Intro by the CNCF Director

Dan Kohn’s talk starts with a screenshot of the game Civ VI - who doesn’t want to see a turn-based strategy game reference in a talk to nearly 8,000 IT professionals geeks - he is emphasising the idea that in the game you could not train Knights without first discovering Stirrups.

Civ VI Tech Tree

He builds on this with further “real” examples of two people independently discovering things - he uses the examples of Facebook (watch the film the Social Network if you’re not sure about this reference!), Natural Evolution, Calculus - the idea being that simultaneous invention is not an uncommon thing, it is triggered by a spark of creativity and - crucially for his point to land - the pre-requisite things need to be in place (such as computers and the internet, in the case of Facebook).

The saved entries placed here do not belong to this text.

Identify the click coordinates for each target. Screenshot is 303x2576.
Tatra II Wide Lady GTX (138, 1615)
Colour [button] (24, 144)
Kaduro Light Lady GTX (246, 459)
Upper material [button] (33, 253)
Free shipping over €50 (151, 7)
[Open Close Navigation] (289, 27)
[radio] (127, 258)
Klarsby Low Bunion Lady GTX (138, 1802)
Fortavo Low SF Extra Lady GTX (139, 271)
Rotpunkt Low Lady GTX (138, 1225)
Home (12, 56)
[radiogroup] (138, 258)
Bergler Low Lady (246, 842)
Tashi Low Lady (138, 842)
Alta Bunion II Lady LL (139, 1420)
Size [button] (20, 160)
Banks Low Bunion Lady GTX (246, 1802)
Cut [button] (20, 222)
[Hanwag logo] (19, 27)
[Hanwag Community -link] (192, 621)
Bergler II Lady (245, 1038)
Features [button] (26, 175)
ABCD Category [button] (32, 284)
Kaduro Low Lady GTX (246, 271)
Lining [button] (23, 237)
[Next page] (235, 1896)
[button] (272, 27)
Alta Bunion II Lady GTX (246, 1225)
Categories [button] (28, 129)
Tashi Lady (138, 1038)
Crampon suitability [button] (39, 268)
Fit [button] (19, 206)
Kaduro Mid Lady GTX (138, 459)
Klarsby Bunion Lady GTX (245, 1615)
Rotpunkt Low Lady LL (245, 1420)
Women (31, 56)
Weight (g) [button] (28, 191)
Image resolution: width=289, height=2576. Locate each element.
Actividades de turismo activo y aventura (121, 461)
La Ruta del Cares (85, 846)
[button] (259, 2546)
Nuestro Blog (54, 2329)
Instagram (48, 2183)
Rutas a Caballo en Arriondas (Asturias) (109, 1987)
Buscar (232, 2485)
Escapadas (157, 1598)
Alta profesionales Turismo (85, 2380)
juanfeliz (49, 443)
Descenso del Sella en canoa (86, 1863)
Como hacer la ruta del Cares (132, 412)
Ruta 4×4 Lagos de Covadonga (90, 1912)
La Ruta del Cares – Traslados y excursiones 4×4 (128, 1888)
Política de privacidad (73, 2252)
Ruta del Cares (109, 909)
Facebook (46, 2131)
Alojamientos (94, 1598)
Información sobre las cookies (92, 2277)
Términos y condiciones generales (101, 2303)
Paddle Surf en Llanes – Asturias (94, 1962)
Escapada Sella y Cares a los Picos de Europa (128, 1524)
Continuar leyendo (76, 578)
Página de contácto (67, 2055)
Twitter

And now we get to the crux of it - web-scale platform implementations. It wasn’t always just Kubernetes you know! Mesos, Swarm, etc all were coming about at the same time. The list he brings up beyond these is actually quite staggering - a lot more than you’d think. In the end, “everything is a Remix”.

So why did Kubernetes win?

  1. Well, umm, it works really well!
  2. Vendor-neutral open source. There’s a suggestion that enterprise want to see multiple companies backing it as they are scared of lock-in or paying a platform tax
    • I would argue, it depends on the enterprise. Sure, I talk about those things a lot now, but it didn’t seem to come up so often in the past when we were getting into bed with big vendors, just sayin'
  3. Oh, and also, it’s the people. The ease of the steps to go from user –> contributor –> reviewer –> etc with a large and complicated thing like Kubernetes is incredibly impressive
    • I can’t speak to this personally, but I’ll take his word for it. We’ll see later in the day just how huge the contributor base for Kube actually is.

Cheryl Hung - Director of Ecosystem, CNCF

Next up we have Cheryl, whose name I recognise as she runs the CloudNative London meetup, which I’m a silent member of and am reminded that I really should start going to this one!

Apparently the CNCF now has 400+ members, with 88 end user community members. The latter are apparently more or less companies that pay to be members (sponsors, you might say?). I suppose it needs to get it’s money from somewhere!

According to Github, for the CNCF there are now 2.66 million contributions and 56,214 contributors. That is, you have to say, quite a lot, you can’t argue with that! Sadly though, apparently only 3% of contributors are women, so there is still a lot of work to do. If this is interesting to folks reading - look out for the talk Navigating the Cloud Native Ecosystem for End Users amongst the KubeCon YouTube entries post-conference, which Cheryl references.


Brian Liles - Senior Staff Engineer, VMWare

Brian works for VMWare. I’m going to be totally honest, I admit to raising my eyebrows when big vendor folks get up on stage at this sort of conference … but he totally won me over by singing! He’s bringing the energy for sure - his job seems to be to compere some CNCF project updates. He would reappear at several points during the Keynotes and I think did a fantastic job both in presenting his own content and stitching together the narrative.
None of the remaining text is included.